### [Exercise aim]
Which lines of the records contain the word "Pruning"? Copy each one.

### [Records shown]
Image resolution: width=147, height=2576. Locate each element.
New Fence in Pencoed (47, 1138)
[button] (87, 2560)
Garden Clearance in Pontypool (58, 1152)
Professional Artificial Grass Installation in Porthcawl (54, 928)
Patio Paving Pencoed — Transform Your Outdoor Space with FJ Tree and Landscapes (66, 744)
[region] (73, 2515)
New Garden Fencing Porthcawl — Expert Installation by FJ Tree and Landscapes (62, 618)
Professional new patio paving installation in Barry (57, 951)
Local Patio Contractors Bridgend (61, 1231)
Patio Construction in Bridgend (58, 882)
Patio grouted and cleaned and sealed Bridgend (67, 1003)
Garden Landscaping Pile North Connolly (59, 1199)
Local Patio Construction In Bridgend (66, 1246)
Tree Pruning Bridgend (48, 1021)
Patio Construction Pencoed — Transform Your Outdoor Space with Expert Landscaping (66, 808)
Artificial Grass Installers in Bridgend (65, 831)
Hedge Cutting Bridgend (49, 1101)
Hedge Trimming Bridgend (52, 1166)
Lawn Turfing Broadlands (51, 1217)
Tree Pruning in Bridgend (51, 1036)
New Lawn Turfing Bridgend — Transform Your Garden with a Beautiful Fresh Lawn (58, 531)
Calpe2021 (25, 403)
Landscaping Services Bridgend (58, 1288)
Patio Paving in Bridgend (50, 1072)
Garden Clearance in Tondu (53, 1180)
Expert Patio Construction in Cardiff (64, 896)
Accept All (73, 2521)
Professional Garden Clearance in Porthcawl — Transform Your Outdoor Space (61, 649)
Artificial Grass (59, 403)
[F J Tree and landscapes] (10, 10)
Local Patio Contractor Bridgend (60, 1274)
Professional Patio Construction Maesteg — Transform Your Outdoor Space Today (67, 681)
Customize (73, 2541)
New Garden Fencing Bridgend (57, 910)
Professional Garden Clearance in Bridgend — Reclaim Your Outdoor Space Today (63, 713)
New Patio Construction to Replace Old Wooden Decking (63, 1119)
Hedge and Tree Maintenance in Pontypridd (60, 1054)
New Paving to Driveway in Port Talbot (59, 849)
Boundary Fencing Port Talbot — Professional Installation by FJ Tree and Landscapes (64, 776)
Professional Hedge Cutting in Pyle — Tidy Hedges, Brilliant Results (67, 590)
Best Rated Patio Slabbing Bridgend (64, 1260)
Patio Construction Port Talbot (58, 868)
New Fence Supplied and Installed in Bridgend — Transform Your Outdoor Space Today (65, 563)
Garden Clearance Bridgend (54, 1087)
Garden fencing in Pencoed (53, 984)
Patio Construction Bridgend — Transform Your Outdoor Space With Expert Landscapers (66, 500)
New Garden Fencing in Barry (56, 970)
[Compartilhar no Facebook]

### [Answer to the problem]
Tree Pruning Bridgend (48, 1021)
Tree Pruning in Bridgend (51, 1036)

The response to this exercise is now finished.